Anyway, Atkins is a bit extreme and not good for people like me, so I'm thinking of going Keto. They recommend 20 to 50 carbs a day instead of just 20 like Atkins. Thanks to AI, I could really get some helpful info on it. Most of it is common sense but it's still nice that I can ask it for a menu plan if I want or if a specific food or drink is acceptable on that diet, what the carbs are, etc. I still don't want to drive myself too crazy with all kinds of restrictions. I also still don't think my body will give up its weight due to a combination of my thyroid, being older, and my body being used to being where it's at but I'm going to make one last-ditch effort along with trying to get help with the two sleep disorders. No matter what the doctor says, everything is up to the insurance company in the end. Never the patient and the doctor which is all wrong but just the way it is. They get the final say whether I like it or not, so if there's anything that can help me that I can't afford that they won't cover, I'm shit outa luck.

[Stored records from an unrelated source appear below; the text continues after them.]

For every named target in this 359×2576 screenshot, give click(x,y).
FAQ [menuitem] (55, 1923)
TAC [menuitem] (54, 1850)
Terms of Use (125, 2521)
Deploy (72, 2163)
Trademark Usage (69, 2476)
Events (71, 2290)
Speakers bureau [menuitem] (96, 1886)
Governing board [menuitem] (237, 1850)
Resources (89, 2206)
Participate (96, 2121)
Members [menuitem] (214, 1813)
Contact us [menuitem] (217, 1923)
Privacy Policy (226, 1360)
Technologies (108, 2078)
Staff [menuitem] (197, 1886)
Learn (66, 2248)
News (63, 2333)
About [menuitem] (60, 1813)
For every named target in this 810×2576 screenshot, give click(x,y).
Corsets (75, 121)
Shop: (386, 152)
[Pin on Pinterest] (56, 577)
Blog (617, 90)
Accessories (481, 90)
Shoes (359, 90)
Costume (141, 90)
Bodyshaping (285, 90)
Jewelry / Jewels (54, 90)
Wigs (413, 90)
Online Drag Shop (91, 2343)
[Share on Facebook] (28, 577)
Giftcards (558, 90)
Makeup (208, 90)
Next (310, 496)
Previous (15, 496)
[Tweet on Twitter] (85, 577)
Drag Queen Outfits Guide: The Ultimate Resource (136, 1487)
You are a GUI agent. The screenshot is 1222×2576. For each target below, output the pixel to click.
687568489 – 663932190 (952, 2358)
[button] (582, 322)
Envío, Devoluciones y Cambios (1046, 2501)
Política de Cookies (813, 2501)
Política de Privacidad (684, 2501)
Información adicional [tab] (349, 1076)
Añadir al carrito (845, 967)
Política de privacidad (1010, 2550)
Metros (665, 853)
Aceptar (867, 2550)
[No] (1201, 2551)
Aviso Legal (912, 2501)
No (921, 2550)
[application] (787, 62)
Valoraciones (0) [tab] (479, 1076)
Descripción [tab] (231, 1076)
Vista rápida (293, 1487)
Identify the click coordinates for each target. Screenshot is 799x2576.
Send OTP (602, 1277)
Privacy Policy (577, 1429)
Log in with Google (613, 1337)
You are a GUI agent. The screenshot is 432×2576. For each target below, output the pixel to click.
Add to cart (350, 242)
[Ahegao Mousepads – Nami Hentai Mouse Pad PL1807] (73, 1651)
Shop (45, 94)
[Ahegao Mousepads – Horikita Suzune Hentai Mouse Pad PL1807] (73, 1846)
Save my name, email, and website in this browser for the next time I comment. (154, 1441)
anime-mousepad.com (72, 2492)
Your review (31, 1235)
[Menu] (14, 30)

Thanks for all the story ideas some of you offered on different sites but I think I'm going to take a break for my story and come back to it later with a fresh mind and see what I want to do with it then. I might work on something a little simpler with a less intricate plot instead.
I was frustrated today because my Temu package arrived in Florida last night but it wasn't transferred to the post office in time to get to me today. Because tomorrow is a holiday, I'll have to wait till Friday.
Here we go with the fireworks again although it hasn't been nearly as bad as I thought it would be… yet. Tomorrow night I expect some chaos, understandably, because it will be the fourth but hopefully, it won't go on and on and on for so many hours. Like anyone really gives a shit about the country's birthday anyway as opposed to making noise to get attention?
I'm finishing up the first of five rides of VZ’s latest challenge which are in France in honor of the upcoming Olympics.
I read that Jordan Chiles almost quit gymnastics because she “didn't think the sport wanted her” because of her race and I’m like, she's kidding, right? After Gabby Douglas, Simone, and other black gymnasts, she really thought that? Some people really see racism in everything and I mean everything, even when it's not really there. It's attitudes like hers that make whites look bad.
Grow up, Jordan, and stop making excuses! If you want to throw your talent away and quit for other reasons, do it. But don't blame whites for why you really want to throw in the towel.
Since I bitched about the famous, how about the infamous? When I read that Susan Smith was up for parole, I couldn't help but ask how the hell someone can drown their two kids and have it shot at parole, even if they're unlikely to get it at first, while Jodi Arias can kill her gaslighting, mindfucking boyfriend (not that he deserved it), and get life with no chance of parole. WTF???